En avril 1942, des groupes de résistants recopient, publient, et diffusent clandestinement "Liberté" d’Éluard. Le poème passe de la zone occupée à la zone libre, puis à l’Angleterre. Quelques mois plus tard, le gouvernement libre du Général de Gaulle donne une nouvelle portée aux mots du poète.

Imprimé sur des milliers de tracts, le poème est embarqué sur les avions anglais de la Royal Air Force, puis parachuté sur la France occupée, notamment dans les maquis d’où agissent les résistants.  

Le titre de "Liberté" a été modifié comme le montre le manuscrit original de 1941
Le titre de "Liberté" a été modifié comme le montre le manuscrit original de 1941
- Musée d'art et d'histoire Paul Éluard

"On n’a pas le tirage du nombre de tracts qui ont été diffusés, la quantité est difficile à apprécier. Ce qui est certain, c’est que la plupart des résistants ne pouvaient pas ne pas le connaître. C'est ça qui est phénoménal", explique Olivier Barbarant, essayiste spécialisé en poésie du XXe. 

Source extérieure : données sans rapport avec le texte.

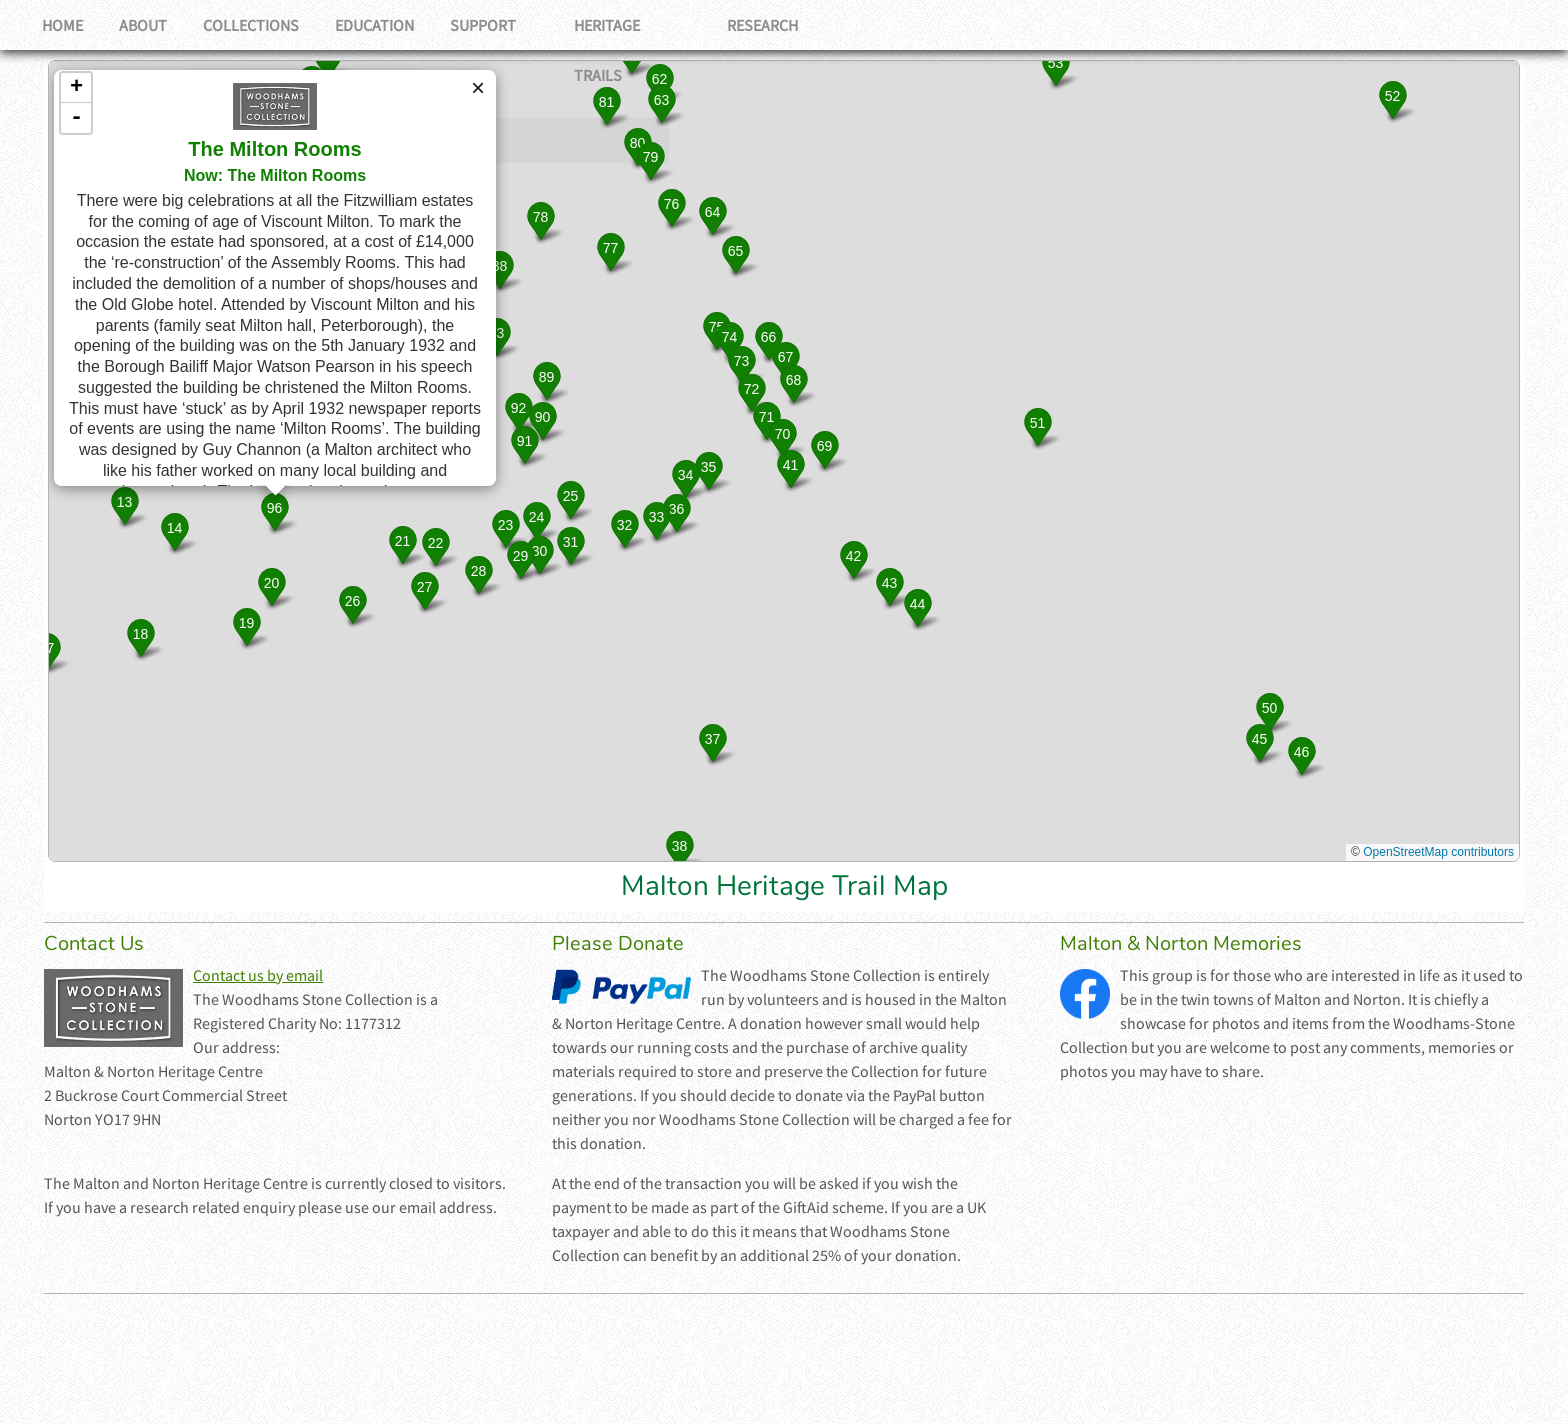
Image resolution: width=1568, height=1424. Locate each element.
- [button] (76, 118)
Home (64, 25)
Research (788, 25)
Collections (261, 25)
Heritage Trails (654, 25)
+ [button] (76, 88)
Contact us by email (258, 975)
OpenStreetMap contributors (1438, 852)
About (149, 25)
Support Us (512, 25)
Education (388, 25)
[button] (124, 505)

Mots intimes devenus universels

Mobilisé pendant la Première Guerre mondiale puis au début de la Seconde, Paul Éluard, horrifié par la boucherie de 14-18,  est un fervent pacifiste. Pourtant, pendant l'été 1941, dans Paris occupé, quand il écrit ce poème ce n’est pas la paix qui l’anime... c’est une femme.  

Portrait de Nusch et Paul Éluard
Portrait de Nusch et Paul Éluard
© Getty

Ses vers sont destinés à Nusch, sa compagne, artiste et muse du dadaïsme. Le nom à la fin du poème devait être le sien "mais je me suis vite aperçu que celui-ci faisait place à mon désir de liberté, de libération. Il l’incarnait", décrit le poète, en 1950. 

Olivier Barbarant : "Au moment même de la rédaction, quelque chose s’est déplacé. Le poème ne s’appelle pas au début "Liberté", mais il s’appelle "Une seule pensée". Il est bien un poème fondé sur l’idée d’une sorte d’obsession ou de conviction intime très forte, ce que prouve la structure anaphorique. La répétition n’est pas seulement là pour nous tympaniser et embêter les élèves, elle est là d'abord parce qu’elle dit quelque chose de l’ordre de l’obsession, de la seule valeur qui compte et cette valeur pour Éluard, ce n’est pas étonnant, c’est l’amour. Comme si, d’une certaine façon, il y avait une sorte d’équivalence entre l’amour et la liberté."

Fresque du poème "Liberté" réalisée par Fernand Leger
Fresque du poème "Liberté" réalisée par Fernand Leger
© AFP

Ses mots intimes, Paul Éluard les transforme en une valeur commune. C’est justement ce passage du personnel au collectif qui donne sa force à "Liberté".  

Sur toute chair accordée                            
Sur le front de mes amis                            
Sur chaque main qui se tend                            
J’écris ton nom 

Ces mots d’amour deviennent ainsi l’hymne de la Résistance.

Victime de son succès

Appris par des générations d’écoliers, "Liberté" a éclipsé les autres poèmes d'Éluard et a même perdu de son imaginaire surréaliste au profit d’une interprétation simpliste.  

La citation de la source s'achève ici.